[From the Diaries]
I don’t usually talk about how bad it gets.
There’s too much shame around it. The kind of things people don’t really understand. When something doesn’t look normal, people immediately react with discomfort. Icky. Ew. What’s wrong with you?
But for me, it’s just, reality.
Some days I can’t even begin to explain how it feels inside my own mind. I think deep down I know when a low is coming. It’s like something in my gut senses it before the rest of me does. But the timing is never convenient, never when life pauses and says, okay, now you can fall apart. So I ignore it as much as I can.
And because I’m able to keep functioning through it, it gets labeled something neat and clinical: functional depression.
Functional. As if that word somehow makes it manageable.
Because from the outside it looks like I’m choosing when to let it take over. Like it happens on my terms. But the truth is, it only looks that way because I fight it until I can’t anymore.
I’ve been in bed for over twenty-four hours.
Yesterday I forced myself to go for a run because the ugly voices in my head were getting louder. I started feeling heavy in my body, fat in my mind, exhausted in a way sleep doesn’t fix. I thought maybe movement would quiet it. Maybe a workout would shake something loose.
Instead, it made everything worse.
I’m not paralyzed, but I feel mentally handicapped. Like my brain is wrapped in fog and every simple task requires a level of effort I don’t have.
And then there are the relationships around you. The weight of them.
Lucky for me, there’s really only one that matters right now. The one I have with my boyfriend.
But even that feels broken some days. Damaged in ways I don’t even know how to begin repairing.
But then there he was.
When I get into these states, when my mind refuses to cooperate with the world, I stop trying to analyze it. I used to ask why. I used to try to solve it. Now I just let it wash over me and wait for it to pass, hoping that eventually I’ll come back to myself. Hoping the energy returns. The will to exist normally again.
On a TikTok live. With a woman he knows exactly how I feel about.
There had been rumors about them before. The thought of them together already made my stomach turn. And a few weeks ago I had found out that he had texted her from one of his fake accounts. His explanation was that he heard her grandfather had passed away, so he thought of messaging her.

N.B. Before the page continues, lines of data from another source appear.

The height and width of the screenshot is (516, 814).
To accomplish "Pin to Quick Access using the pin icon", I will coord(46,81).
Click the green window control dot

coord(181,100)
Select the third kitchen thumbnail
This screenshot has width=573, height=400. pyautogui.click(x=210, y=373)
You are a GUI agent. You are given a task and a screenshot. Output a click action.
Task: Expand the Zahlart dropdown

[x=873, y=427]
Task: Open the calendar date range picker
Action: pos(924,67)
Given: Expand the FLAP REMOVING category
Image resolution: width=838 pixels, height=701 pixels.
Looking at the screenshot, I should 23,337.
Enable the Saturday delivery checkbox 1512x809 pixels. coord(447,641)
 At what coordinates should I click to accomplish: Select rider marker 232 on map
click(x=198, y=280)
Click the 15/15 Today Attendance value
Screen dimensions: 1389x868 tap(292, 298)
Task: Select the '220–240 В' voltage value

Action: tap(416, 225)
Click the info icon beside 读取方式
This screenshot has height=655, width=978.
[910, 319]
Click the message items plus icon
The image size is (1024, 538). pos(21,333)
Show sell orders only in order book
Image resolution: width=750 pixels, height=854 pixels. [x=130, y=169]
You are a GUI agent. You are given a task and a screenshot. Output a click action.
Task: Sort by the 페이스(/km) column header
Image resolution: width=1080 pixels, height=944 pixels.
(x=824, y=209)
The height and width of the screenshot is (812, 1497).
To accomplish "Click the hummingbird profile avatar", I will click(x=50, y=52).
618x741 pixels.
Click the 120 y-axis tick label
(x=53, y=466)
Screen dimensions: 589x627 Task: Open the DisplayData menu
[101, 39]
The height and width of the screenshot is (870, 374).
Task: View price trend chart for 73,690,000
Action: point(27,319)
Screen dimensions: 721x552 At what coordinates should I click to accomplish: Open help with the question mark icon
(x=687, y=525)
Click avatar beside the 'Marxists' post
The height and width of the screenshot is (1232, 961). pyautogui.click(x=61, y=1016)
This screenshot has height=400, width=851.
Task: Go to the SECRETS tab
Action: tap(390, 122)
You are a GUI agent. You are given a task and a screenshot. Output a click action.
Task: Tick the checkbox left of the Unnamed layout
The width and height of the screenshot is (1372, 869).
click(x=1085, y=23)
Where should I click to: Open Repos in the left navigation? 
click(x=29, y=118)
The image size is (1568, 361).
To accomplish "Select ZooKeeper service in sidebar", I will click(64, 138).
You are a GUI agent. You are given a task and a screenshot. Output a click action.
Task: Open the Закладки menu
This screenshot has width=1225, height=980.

“Helloooo,” he wrote. At 06:04 in the morning.
Does that make sense?
I wanted it to. I really did. I wanted to believe the explanation because believing it would have been easier than accepting what it actually looked like.
But it didn’t make sense.
And my mental state, my inability to function sometimes, is not an excuse for someone to take advantage of that vulnerability.
The person I’m supposed to be with should understand me. Especially the flawed parts. Because they are part of me.
But that wasn’t even half of what I discovered.
At one point I realized he had saved his ex’s number under his sister’s name. Clever. Calculated. And another girl’s number saved under a friend’s name, just so I wouldn’t suspect anything.
The level of intention behind that kind of deception is its own kind of cruelty.
So when I saw the TikTok live, something inside me snapped.
How dare you?
But what shocked me the most was that he was more angry at me for reacting. As if my anger was the problem. As if he couldn’t understand how that would look, how disrespectful it was, especially when we were supposedly trying to rebuild trust.
You say you want to fix things. And then you go and do something like that.
I don’t even have the words for the exhaustion that follows something like this.
I was already mentally drained.
And now, somehow, I’m expected to carry this too.